# Arizona Venting



## JorgensenPlbg (Jul 12, 2010)

Do they all go thru the roofs individually?
Sitting in Scottsdale looking out the patio and all I see is pipes sticking out. Looks terrible.


----------



## BOBBYTUCSON (Feb 8, 2013)

JorgensenPlbg said:


> Do they all go thru the roofs individually?
> Sitting in Scottsdale looking out the patio and all I see is pipes sticking out. Looks terrible.

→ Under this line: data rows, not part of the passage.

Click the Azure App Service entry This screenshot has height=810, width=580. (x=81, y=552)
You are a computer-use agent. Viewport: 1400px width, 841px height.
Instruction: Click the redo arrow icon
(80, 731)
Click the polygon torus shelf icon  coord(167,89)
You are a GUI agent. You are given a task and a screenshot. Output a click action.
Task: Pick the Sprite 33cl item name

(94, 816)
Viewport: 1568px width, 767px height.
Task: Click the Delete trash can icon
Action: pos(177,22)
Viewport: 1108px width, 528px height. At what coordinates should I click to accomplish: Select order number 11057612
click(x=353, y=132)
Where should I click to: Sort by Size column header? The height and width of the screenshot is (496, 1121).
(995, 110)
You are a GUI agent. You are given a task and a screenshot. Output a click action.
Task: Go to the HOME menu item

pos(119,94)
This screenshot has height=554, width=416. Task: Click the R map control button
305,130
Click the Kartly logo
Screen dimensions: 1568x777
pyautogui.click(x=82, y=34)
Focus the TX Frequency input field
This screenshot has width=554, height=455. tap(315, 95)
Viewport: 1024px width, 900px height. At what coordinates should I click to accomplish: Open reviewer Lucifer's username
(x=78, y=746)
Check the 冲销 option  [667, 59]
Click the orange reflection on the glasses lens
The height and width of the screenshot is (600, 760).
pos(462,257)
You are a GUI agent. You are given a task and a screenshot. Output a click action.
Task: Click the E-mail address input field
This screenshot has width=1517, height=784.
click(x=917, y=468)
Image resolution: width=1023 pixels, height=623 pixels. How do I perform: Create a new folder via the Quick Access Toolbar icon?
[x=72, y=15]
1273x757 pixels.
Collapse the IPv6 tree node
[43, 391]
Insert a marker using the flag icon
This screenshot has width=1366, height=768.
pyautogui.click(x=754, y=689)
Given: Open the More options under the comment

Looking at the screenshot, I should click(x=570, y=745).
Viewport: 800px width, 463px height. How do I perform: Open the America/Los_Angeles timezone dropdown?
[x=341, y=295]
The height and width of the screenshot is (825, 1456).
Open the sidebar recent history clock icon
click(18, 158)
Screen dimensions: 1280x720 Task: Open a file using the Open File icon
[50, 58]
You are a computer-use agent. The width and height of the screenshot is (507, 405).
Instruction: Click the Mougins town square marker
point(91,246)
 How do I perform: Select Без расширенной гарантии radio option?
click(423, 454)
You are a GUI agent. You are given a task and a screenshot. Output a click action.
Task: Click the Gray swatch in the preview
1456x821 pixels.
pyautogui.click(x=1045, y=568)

here in tucson , they do not. we utilize circuit vents , revents and branch vents , and chicago loops. oue city is pretty laxed on general plumbing , we adopted ipc 2012 , and have only a handfull of adopted local codes that supercede the ipc , phx however is a whole different beast , they have lots of local codes that supercede the book , but im very sure you can minimize the amount of vents or vtrs' with circuit vents and revents , im positive actually that res and com allow standard ipc venting .


----------



## JorgensenPlbg (Jul 12, 2010)

BOBBYTUCSON said:


> here in tucson , they do not. we utilize circuit vents , revents and branch vents , and chicago loops. oue city is pretty laxed on general plumbing , we adopted ipc 2012 , and have only a handfull of adopted local codes that supercede the ipc , phx however is a whole different beast , they have lots of local codes that supercede the book , but im very sure you can minimize the amount of vents or vtrs' with circuit vents and revents , im positive actually that res and com allow standard ipc venting .


Thanks! Bobby


----------



## BOBBYTUCSON (Feb 8, 2013)

no problem !!


----------